WORK REQUIRED>
Restate word for word the lines of the data below, from the first through the one that has "Close the SQL 1 editor tab".

RECORDS FOR THIS EXERCISE>
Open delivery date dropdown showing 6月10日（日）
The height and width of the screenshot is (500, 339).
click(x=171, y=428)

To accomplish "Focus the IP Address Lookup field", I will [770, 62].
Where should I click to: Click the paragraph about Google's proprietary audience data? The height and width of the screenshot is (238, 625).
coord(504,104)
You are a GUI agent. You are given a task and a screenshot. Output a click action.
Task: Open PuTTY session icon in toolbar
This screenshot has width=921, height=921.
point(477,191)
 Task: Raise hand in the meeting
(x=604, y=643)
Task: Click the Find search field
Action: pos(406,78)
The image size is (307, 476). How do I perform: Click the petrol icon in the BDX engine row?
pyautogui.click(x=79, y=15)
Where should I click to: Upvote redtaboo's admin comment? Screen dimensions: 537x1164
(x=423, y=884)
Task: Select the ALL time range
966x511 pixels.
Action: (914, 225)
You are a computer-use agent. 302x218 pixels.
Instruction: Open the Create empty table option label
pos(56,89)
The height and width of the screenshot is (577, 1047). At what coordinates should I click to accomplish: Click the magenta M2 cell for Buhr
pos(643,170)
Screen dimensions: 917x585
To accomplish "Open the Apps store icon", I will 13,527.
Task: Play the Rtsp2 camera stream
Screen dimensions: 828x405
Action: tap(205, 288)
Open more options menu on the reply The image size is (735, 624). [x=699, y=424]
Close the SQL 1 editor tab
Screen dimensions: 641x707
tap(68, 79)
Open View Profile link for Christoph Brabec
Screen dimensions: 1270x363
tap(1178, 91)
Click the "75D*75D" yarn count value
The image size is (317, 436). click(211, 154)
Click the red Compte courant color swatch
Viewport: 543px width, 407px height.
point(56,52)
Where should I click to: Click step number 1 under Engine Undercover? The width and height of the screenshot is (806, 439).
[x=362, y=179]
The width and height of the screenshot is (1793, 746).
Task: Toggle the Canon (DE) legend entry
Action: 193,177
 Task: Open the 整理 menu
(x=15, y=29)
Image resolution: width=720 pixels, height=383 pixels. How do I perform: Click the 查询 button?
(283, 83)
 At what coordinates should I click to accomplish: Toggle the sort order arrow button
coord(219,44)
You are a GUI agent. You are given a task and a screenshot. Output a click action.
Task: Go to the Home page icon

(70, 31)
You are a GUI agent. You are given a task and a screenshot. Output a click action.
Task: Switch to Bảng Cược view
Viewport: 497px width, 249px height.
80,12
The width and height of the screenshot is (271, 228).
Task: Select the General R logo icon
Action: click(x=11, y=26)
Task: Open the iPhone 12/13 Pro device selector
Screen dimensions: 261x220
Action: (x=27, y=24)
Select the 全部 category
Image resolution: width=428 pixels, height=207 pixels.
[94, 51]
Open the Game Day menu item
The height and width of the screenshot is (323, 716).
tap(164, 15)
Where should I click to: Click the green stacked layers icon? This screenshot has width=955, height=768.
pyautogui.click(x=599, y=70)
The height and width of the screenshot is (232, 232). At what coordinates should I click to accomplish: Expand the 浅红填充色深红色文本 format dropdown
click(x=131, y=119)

RESULT OF THIS TASK>
Open delivery date dropdown showing 6月10日（日）
The height and width of the screenshot is (500, 339).
click(x=171, y=428)

To accomplish "Focus the IP Address Lookup field", I will [770, 62].
Where should I click to: Click the paragraph about Google's proprietary audience data? The height and width of the screenshot is (238, 625).
coord(504,104)
You are a GUI agent. You are given a task and a screenshot. Output a click action.
Task: Open PuTTY session icon in toolbar
This screenshot has width=921, height=921.
point(477,191)
 Task: Raise hand in the meeting
(x=604, y=643)
Task: Click the Find search field
Action: pos(406,78)
The image size is (307, 476). How do I perform: Click the petrol icon in the BDX engine row?
pyautogui.click(x=79, y=15)
Where should I click to: Upvote redtaboo's admin comment? Screen dimensions: 537x1164
(x=423, y=884)
Task: Select the ALL time range
966x511 pixels.
Action: (914, 225)
You are a computer-use agent. 302x218 pixels.
Instruction: Open the Create empty table option label
pos(56,89)
The height and width of the screenshot is (577, 1047). At what coordinates should I click to accomplish: Click the magenta M2 cell for Buhr
pos(643,170)
Screen dimensions: 917x585
To accomplish "Open the Apps store icon", I will 13,527.
Task: Play the Rtsp2 camera stream
Screen dimensions: 828x405
Action: tap(205, 288)
Open more options menu on the reply The image size is (735, 624). [x=699, y=424]
Close the SQL 1 editor tab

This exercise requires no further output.